Uwe implies his audiences are dumb, and that is why he wrote the starting text crawl to explain what is happening and going to happen. But he hoped Tara Reid looks intelligent by wearing glasses (spoiler alert, she did not).
Said Tara Reid was not the right actress as she is not a physical actress, but he appreciated that she worked hard to promote the film, even if she refused to get topless for the sex scene, even though she is regularly photographed at parties undressed all the time.
He does bring up how the video games were the basis, and speaks highly of them, but as far as I can remember the early games it does not follow them at all.
He also inexplicably says that he tried to make a serious drama and an action movie at the same time. And that the film deserved to be more widely seen as it is better than most Hollywood garbage, because it tells a better story. Something large, about nature revolting against humans.

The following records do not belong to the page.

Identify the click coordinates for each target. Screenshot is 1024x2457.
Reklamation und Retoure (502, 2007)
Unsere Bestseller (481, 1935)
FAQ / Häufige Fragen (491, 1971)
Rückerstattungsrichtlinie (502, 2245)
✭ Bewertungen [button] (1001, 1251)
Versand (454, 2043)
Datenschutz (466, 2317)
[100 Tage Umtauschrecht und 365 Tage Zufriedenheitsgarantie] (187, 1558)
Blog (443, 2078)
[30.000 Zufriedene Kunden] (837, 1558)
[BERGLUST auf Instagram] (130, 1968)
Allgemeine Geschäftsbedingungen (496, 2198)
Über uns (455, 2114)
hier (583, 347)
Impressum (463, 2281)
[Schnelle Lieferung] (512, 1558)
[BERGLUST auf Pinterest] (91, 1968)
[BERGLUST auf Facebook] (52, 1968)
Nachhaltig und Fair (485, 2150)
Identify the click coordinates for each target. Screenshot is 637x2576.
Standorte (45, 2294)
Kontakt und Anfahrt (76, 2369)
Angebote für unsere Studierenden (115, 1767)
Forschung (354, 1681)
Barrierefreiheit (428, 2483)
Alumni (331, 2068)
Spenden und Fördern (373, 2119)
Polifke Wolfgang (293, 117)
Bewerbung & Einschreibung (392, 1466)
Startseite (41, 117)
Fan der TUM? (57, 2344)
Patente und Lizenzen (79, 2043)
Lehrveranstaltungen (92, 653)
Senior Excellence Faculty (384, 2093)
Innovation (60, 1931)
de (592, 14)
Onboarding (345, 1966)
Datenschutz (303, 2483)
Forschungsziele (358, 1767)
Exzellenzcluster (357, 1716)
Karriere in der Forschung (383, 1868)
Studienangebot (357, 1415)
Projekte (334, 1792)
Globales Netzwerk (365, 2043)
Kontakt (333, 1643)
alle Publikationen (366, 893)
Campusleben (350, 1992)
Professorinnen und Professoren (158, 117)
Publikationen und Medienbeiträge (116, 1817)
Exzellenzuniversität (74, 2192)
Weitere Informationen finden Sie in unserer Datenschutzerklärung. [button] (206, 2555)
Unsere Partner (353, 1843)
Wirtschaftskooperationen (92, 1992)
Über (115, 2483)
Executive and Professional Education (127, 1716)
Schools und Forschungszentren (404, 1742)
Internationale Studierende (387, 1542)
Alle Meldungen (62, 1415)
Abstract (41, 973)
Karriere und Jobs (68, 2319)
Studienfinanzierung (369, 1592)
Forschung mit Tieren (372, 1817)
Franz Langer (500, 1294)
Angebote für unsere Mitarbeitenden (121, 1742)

Says he makes an homage to Equilibrium, a film I recently saw, but in that film, they lit a shot with gun fire due to budgetary reasons.
He is serious in trying to imply this is a more of an artistic drama with a message, than just a low budget video game action film.
His ego comes up once again towards the end when he says he went with what he calls a David Lynch ending. And feels he got punished for it, because he did not do the more traditional action ending with a big battle with the largest creature possible.
Near the end he said that he hoped to do a sequel to the film if it made enough money. (Ron Howard voice: It did not.)